■ **ABOUT THIS EXERCISE**
Work through the data below and copy out every line where "Given" is found.

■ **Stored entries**
**********
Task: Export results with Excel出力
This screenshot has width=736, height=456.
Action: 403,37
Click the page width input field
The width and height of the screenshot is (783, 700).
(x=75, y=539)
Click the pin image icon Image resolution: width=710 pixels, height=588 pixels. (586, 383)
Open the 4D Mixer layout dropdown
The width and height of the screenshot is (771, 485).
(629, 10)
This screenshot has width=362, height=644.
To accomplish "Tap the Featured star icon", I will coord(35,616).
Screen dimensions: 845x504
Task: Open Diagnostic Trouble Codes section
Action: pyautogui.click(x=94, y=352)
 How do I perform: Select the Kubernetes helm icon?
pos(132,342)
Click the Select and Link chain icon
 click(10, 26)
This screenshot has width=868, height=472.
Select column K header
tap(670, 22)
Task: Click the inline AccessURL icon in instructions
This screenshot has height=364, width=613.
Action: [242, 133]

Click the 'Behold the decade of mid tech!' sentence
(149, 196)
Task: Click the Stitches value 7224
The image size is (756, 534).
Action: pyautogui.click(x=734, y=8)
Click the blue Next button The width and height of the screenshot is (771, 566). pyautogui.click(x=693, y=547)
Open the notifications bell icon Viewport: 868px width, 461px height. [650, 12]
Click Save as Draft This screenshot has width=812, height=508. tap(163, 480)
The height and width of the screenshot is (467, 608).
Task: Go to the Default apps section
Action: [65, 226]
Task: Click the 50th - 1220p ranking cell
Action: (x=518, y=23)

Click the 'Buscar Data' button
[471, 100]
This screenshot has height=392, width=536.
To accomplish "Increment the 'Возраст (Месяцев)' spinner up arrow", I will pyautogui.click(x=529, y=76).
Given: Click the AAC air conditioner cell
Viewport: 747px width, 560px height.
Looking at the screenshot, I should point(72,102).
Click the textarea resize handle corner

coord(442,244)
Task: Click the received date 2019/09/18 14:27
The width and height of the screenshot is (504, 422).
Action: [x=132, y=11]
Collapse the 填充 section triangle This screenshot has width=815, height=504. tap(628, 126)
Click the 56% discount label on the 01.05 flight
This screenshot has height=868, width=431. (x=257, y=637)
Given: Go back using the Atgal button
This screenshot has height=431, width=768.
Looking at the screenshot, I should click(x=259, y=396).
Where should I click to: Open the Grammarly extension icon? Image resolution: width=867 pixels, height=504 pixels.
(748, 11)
**********
■ **RESULT OF THE EXERCISE**
Given: Click the AAC air conditioner cell
Given: Go back using the Atgal button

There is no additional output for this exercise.